Enquanto uns queriam transformar uma partida de futebol em uma guerra campal, pais, filhos, mulheres e crianças só tentavam escapar do local. Isso fez com que muitas pessoas ficassem prensadas nas grades e outras tantas passassem a escalar as estruturas metálicas. Enquanto isso, a luta produzia cenas de torcedores adversários chutando a cabeça de pessoas caídas no chão.
Pais com crianças chorando eram impedidos de deixar o estádio com o receio de que houvesse nova briga fora do estádio. Foi só depois da tardia entrada dos policiais e da contenção da briga que a tensão se dissipou e o medo de quem só queria ver um jogo de futebol passou. Francisco Rodrigues, 66 anos, e Raísa e Taiana Schwartz, de 13 e 15 anos, eram alguns desses. Depois de trazer suas netas pela primeira vez ao estádio, ele não queria mais um jogo de futebol. Disse que se soubesse o que os esperava, não iria ao estádio. Veria pela TV. Agora, Francisco promete pensar duas vezes antes de sair de casa por futebol.
O boato de que um torcedor havia morrido - o que depois não se confirmou - só aumentou a tensão. A vontade da maioria era ir pra casa, desde que com segurança. Mas o jogo continuou. Embora por breves lances dentro de campo o medo passasse, a sensação de insegurança continuou até o final do jogo.

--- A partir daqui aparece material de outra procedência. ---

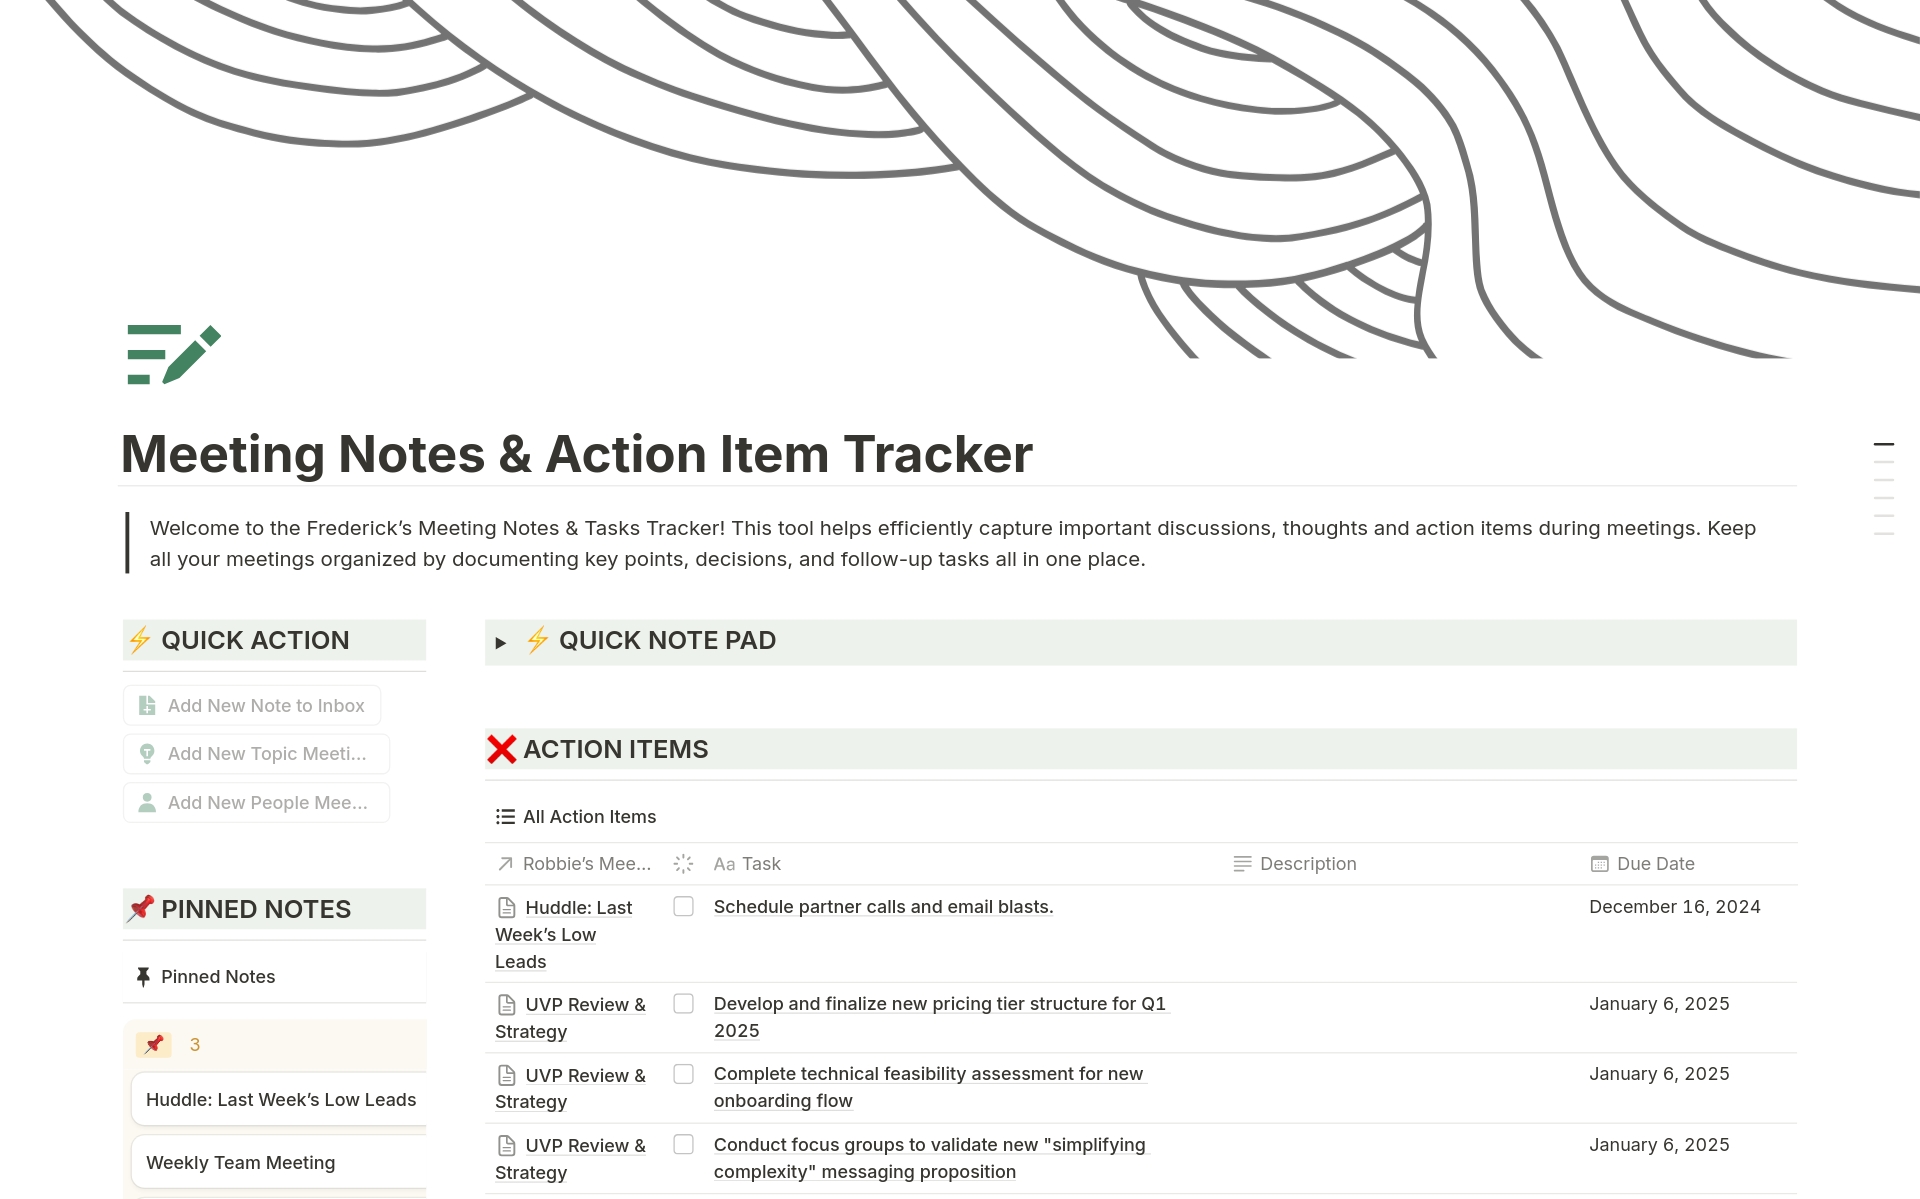Collapse the pinned group with count 3

(154, 1045)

Alguns torcedores acreditavam que os dois clubes deviam perder pontos. Tadeu Vendrame, que veio de Criciúma, era um desses. Vascaíno, torcia contra a queda do time, mas achou a cena em que seus colegas de torcida se meteram absurda. E assim, em um intervalo de três dias, o país da Copa mostrou que ainda é o país daqueles que não conseguem conviver em um mesmo espaço.